TASK TO COMPLETE → From the material beneath, pull every line with the word "Given".

DATA TO PROCESS →
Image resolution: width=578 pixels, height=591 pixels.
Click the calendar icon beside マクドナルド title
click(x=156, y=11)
---
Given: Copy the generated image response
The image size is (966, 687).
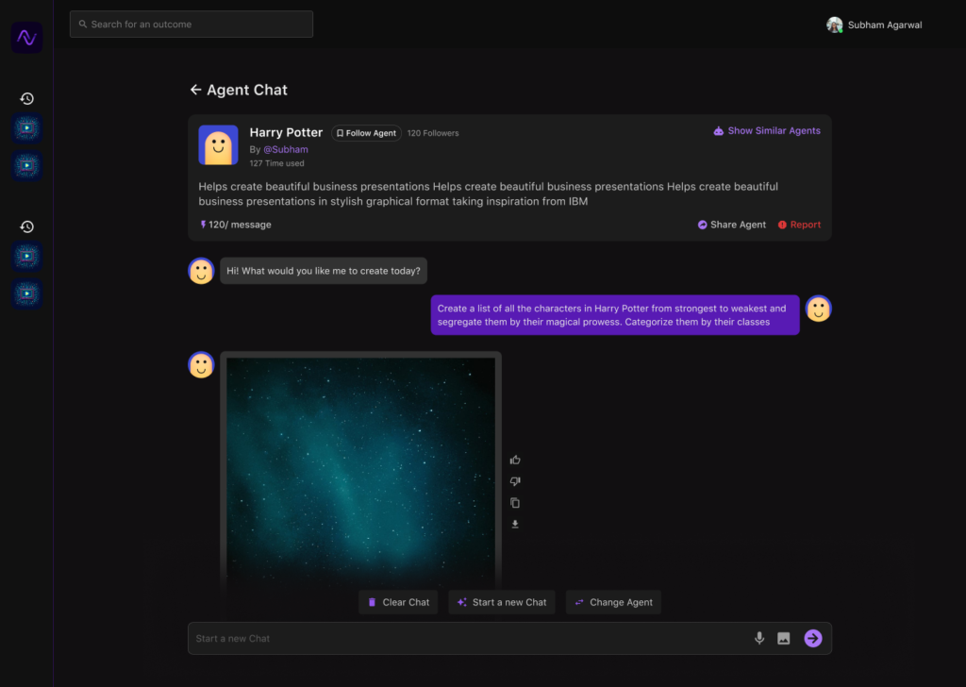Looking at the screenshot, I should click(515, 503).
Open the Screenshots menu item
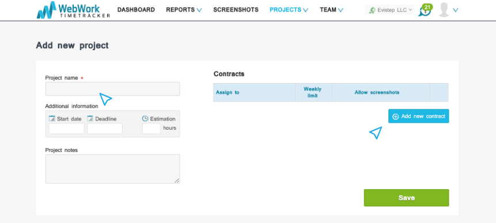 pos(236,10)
* * *
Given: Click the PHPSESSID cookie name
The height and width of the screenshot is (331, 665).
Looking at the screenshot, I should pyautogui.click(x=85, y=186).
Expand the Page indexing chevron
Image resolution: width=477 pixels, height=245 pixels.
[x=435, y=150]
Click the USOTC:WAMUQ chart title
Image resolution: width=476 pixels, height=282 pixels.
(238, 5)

RESPONSE BELOW →
Given: Copy the generated image response
Given: Click the PHPSESSID cookie name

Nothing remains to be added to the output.